Negative Ghostrider...............

http://www.youtube.com/watch?v=iONLKn5VHY4


----------



## THE BROTHER'S GRUNT (Feb 23, 2008)

*Always liked that tune YYZ. :headbang2:  *


----------



## allgrownup (Mar 5, 2008)

ok  here's what i'm up to


clones are rooting  or so i thought....i'll explain that l8r.


plant was growing to tall so i topp'd her to buy some time.

i know...most people cut there's through themain stem but i'm testn somethin.


----------



## allgrownup (Mar 5, 2008)

I cut this about 1/3 into the flower above the main stem.

i need to clone the crap outa this mom again...BUT the clones are not rooting :doh:

neva had this happen b4.  NL's woulda had roots 6-8" by now.  root bumps show....but alas no growth????  clones rooting in cups in 12/12 same thing  :holysheep:

are these WW resiliant to cloning or what?  they are living, getting less healthy but living.  **** the clones in flower look like they are flowering.  i gunna give them a bit more time but i'm growing impatient.....get it...growing impatient


----------



## allgrownup (Mar 5, 2008)

i change water frequently, ph at 6 and foliar feed once every few days with ST


----------



## THE BROTHER'S GRUNT (Mar 5, 2008)

*Whats up AGU. We have never had any problems cloning White Widow. Let them ride and see what happens.   Here's some GREEN MOJO to get them babies rooted. Good luck mang. :aok: *


----------



## bombbudpuffa (Mar 5, 2008)

Great looking girls AGU.


----------



## allgrownup (Mar 6, 2008)

New toy arrived.....finally....after customs delays and backorder, etc.

I gotta say....HTGSupply is slipping.  i don't know whats up with them lately but i was not that satisfied with them this go around.  i suspect there sales are increasing and service is lacking as a result.

First off, they never sent me the email notification like they said they would so i couldn't track the shipment.  Then when i called to follow up on what was taking so long to recieve it, they told me their shipment was intercepted by customs and that each box was being opened and inspected.  This is customary practice.  I have no problem with that.....except im paranoid about govt employees snoopn through my stuff.  Stickers with RFID chips and what not are to easy to slap on anything.

so i bring up this concern and they tell me..."don't worry bout that, we REPACKAGE EVERYTHING"  huh.....ok im ok with that i guess.  Still no tracking info again.

well i get the package, and their idea of repackaging is sticking the searched box inside another box.  that is not re packaging.  

Now that i go through my order i see they have not fulfilled my complete order as i'm missing the spare 1KW bulb i had ordered.

anyway...i got a digital 1kW and i'm stoked none the less.

cant wait to see how the 1kW compares to the 400W.


peace


----------



## allgrownup (Mar 6, 2008)

Thanks for the heads up TBG,  they are starting to show some root development now.  I"m wondering if the lower temps at nite have delayed the development.  Temps are around 64F at nite compared to 78 while the lights are on.

thats my only explanation   now that i have an extra 400W light im going to play around with flower clones while they root, etc.  maybe increasing temps in the dark cycle and the extra lumens in the light will make a large effect.  idk.

but i will find out next crop.


----------



## BeachWeed420 (Mar 6, 2008)

Looking good bro.

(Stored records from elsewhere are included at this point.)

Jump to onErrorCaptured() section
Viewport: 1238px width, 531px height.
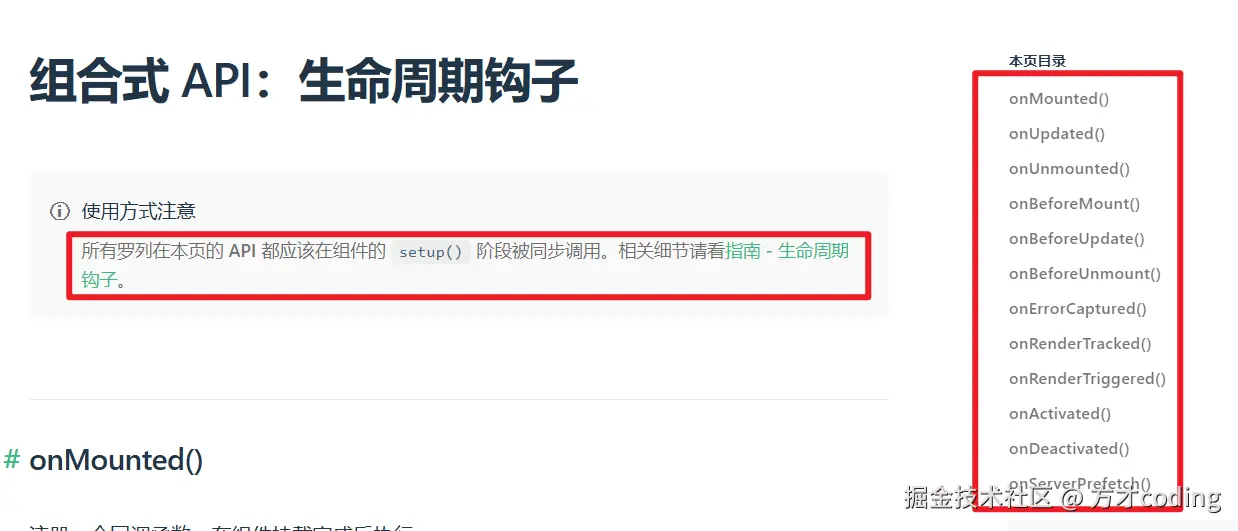click(x=1078, y=308)
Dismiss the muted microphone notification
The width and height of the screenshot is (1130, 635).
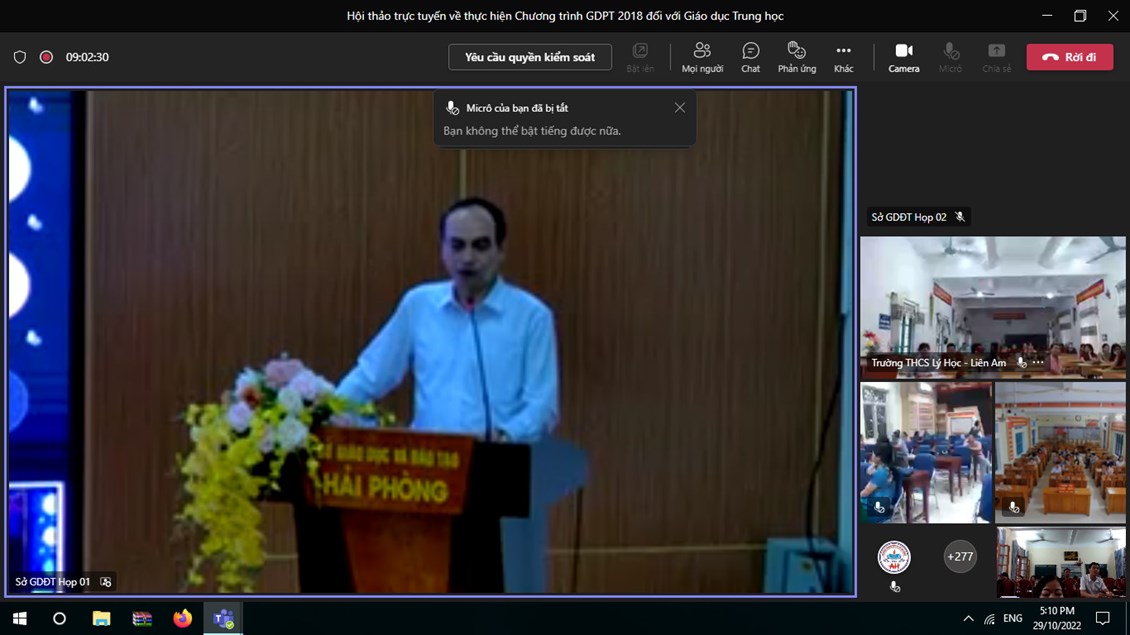pos(680,108)
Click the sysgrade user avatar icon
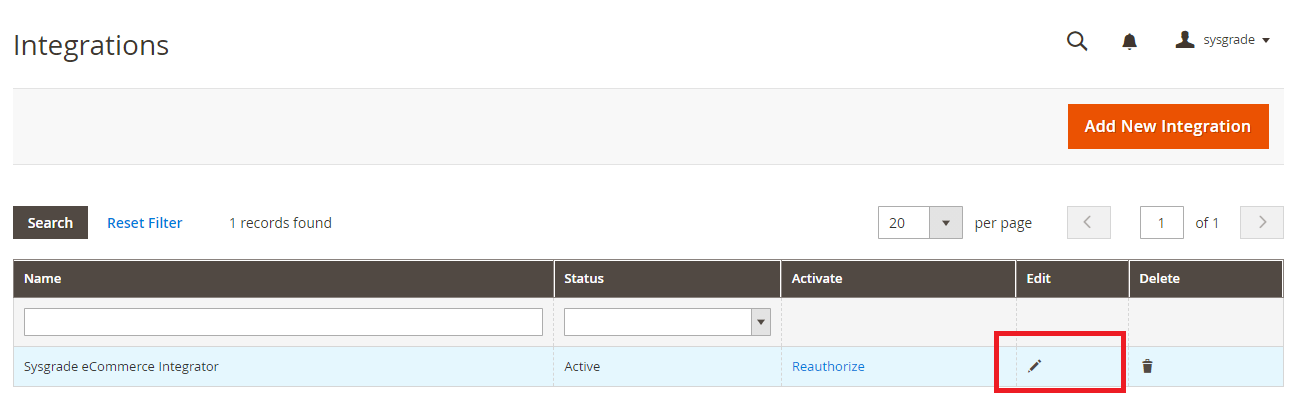 (x=1185, y=40)
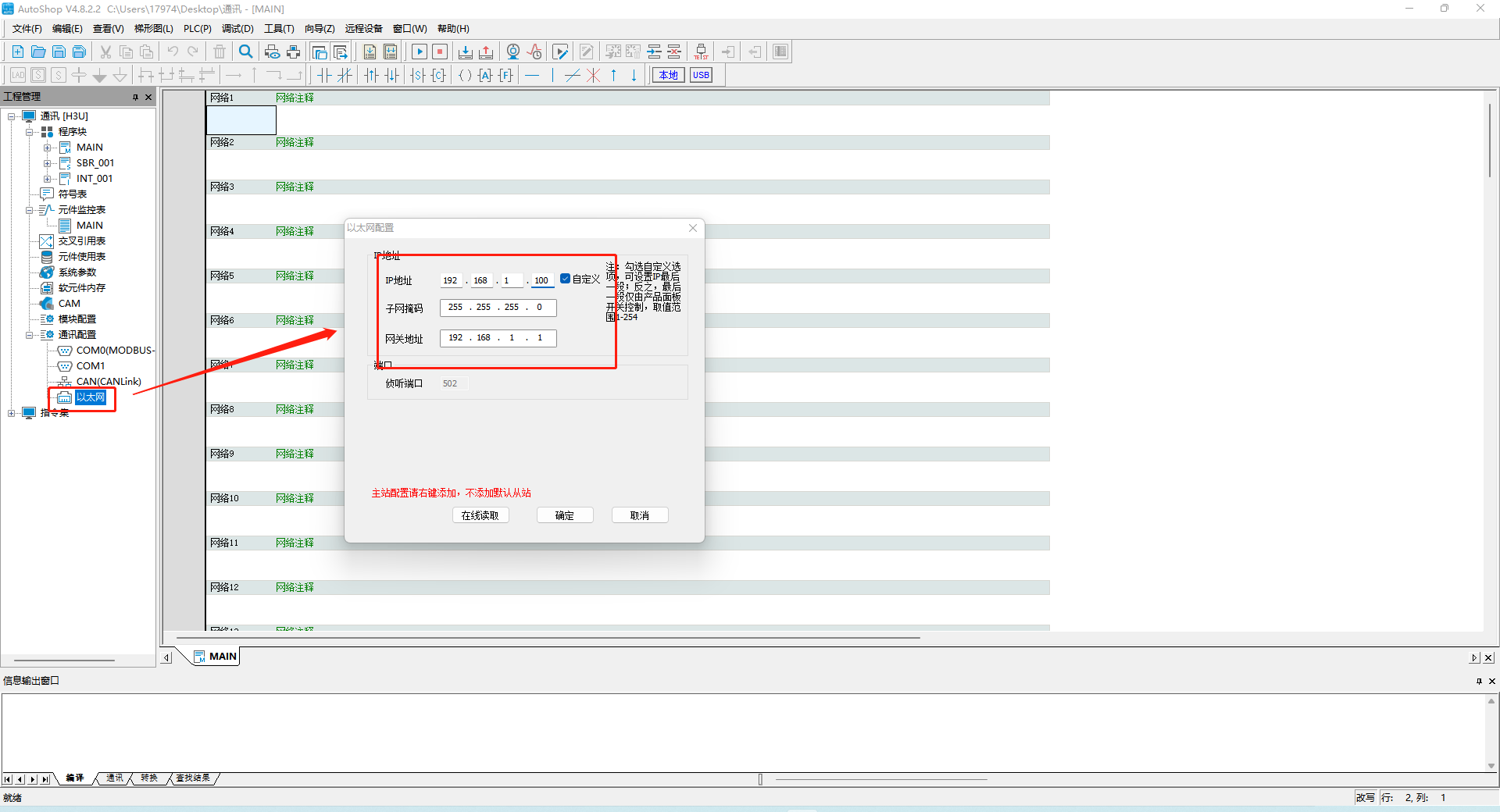Image resolution: width=1500 pixels, height=812 pixels.
Task: Click the save project icon
Action: (x=59, y=52)
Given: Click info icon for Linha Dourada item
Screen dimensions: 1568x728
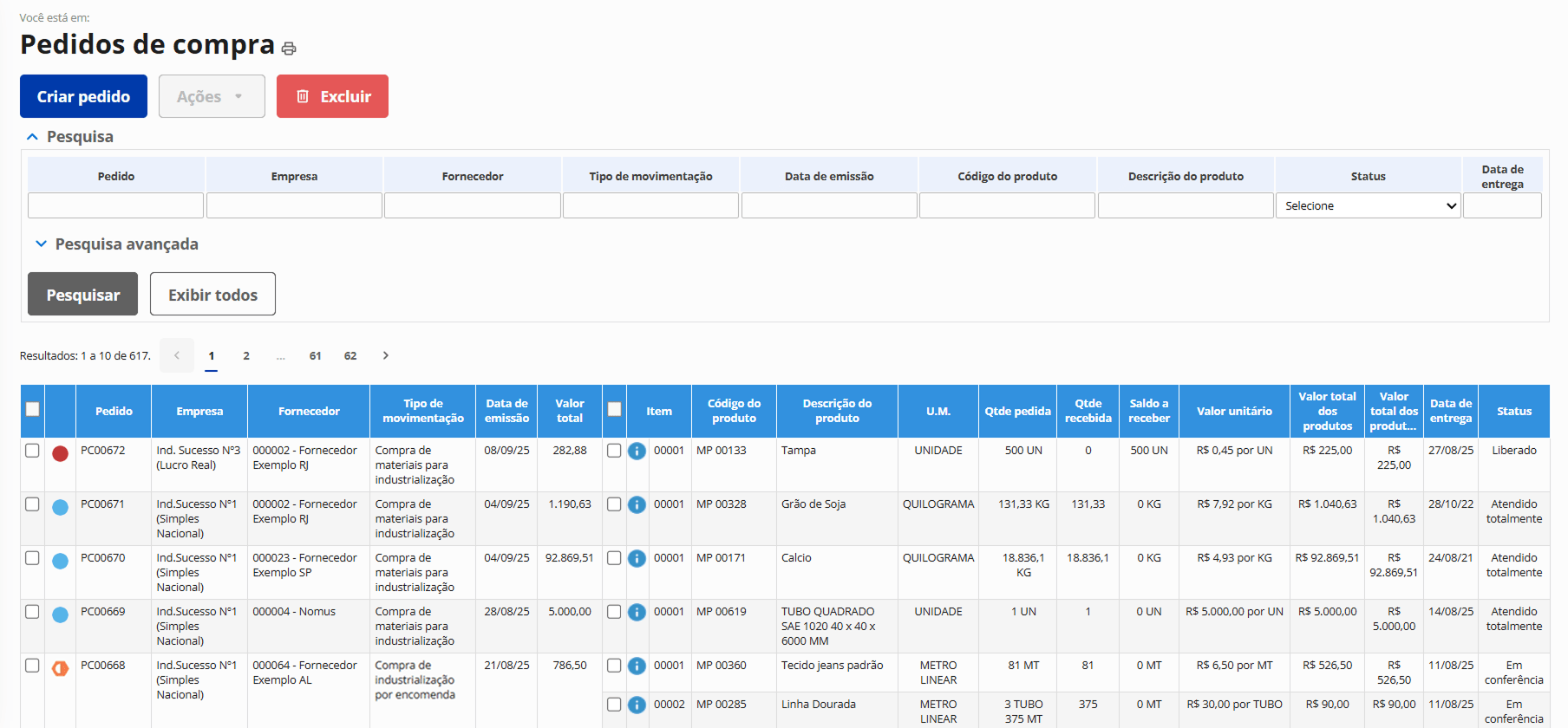Looking at the screenshot, I should pos(637,705).
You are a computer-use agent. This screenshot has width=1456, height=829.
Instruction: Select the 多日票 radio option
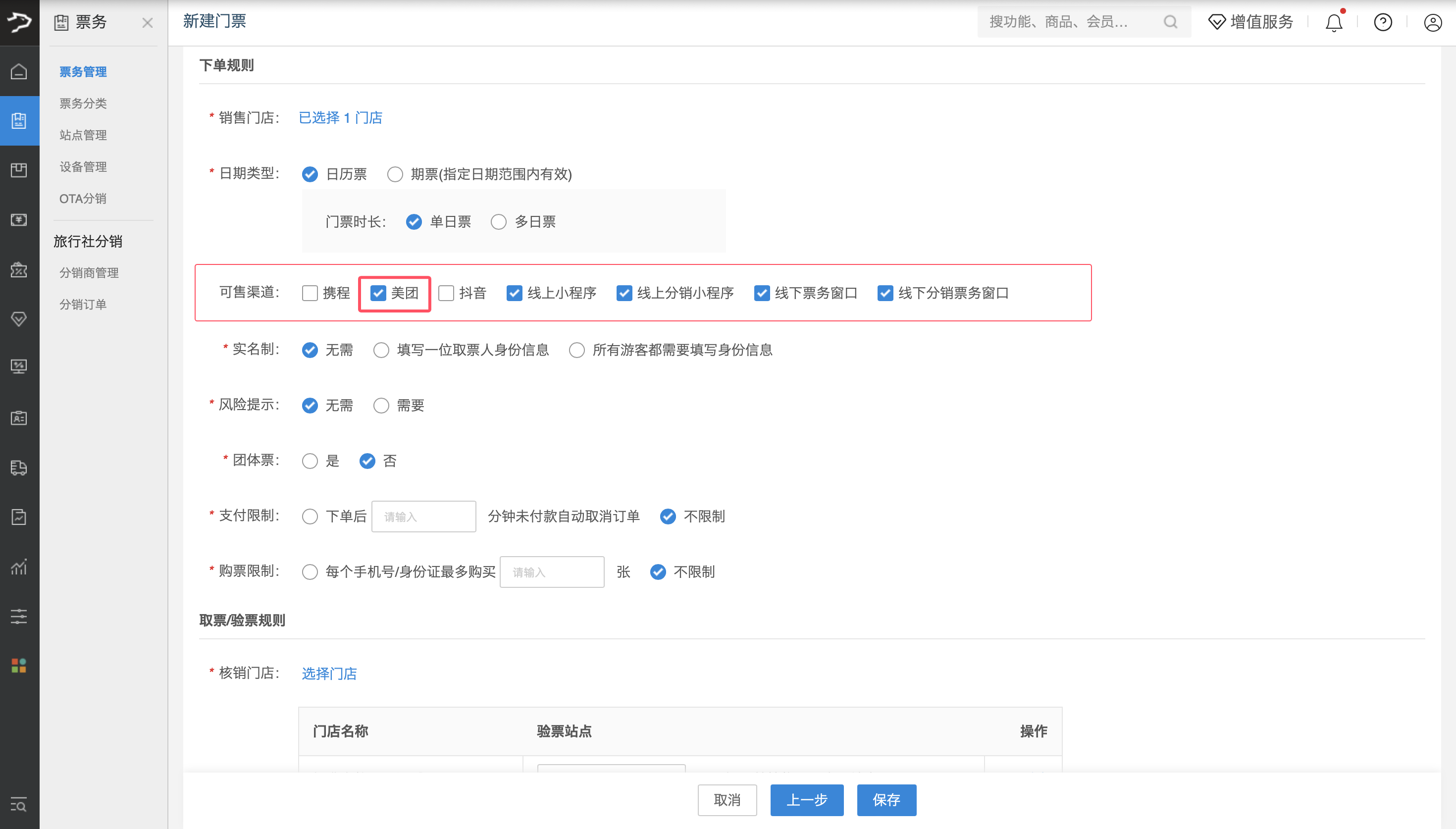[x=499, y=222]
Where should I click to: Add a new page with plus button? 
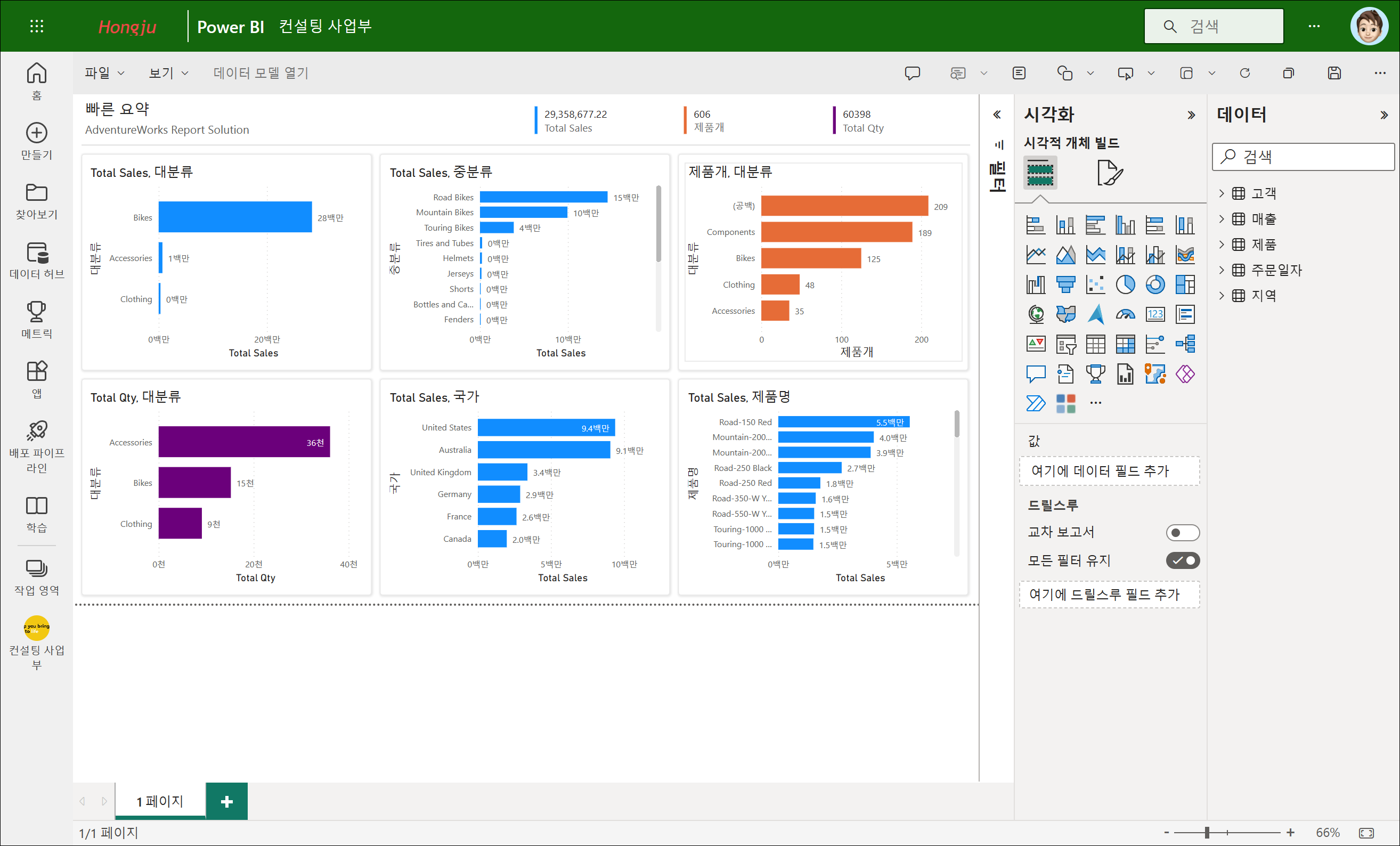coord(226,801)
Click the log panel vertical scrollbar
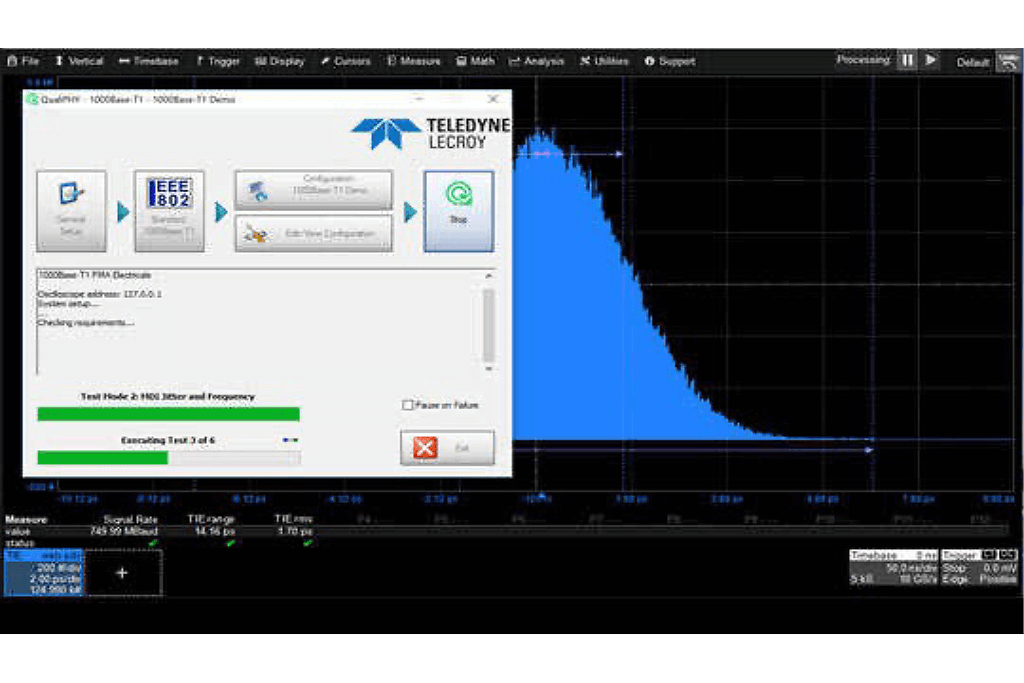Screen dimensions: 1024x683 click(488, 324)
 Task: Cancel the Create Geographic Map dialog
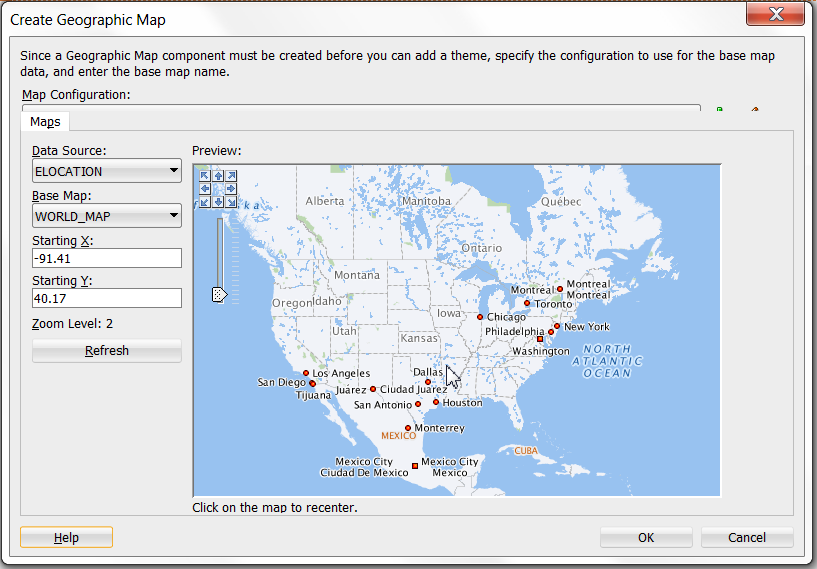[747, 537]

That sure is one beautiful mother!


----------



## THE BROTHER'S GRUNT (Mar 7, 2008)

*I bet that's the problem AGU. I know when we had clones in cooler temps it took forever to root.   As far as your new light goes i would email them and tell them they forgot your extra light. I know they sent us another when ours was broke. Hey it's worth a try.  *


			
				allgrownup said:
			
		

> Thanks for the heads up TBG, they are starting to show some root development now. I"m wondering if the lower temps at nite have delayed the development. Temps are around 64F at nite compared to 78 while the lights are on.
> 
> thats my only explanation now that i have an extra 400W light im going to play around with flower clones while they root, etc. maybe increasing temps in the dark cycle and the extra lumens in the light will make a large effect. idk.
> 
> but i will find out next crop.


----------



## allgrownup (Mar 9, 2008)

finally got around to installing the 1KW the other day.  i did not have time to connect the flow through exhaust til tonite.  thought the house was comin down last nite...smelled like sumthing burnin.....swore i was lookin into haze but then again    i get that feelin a lot.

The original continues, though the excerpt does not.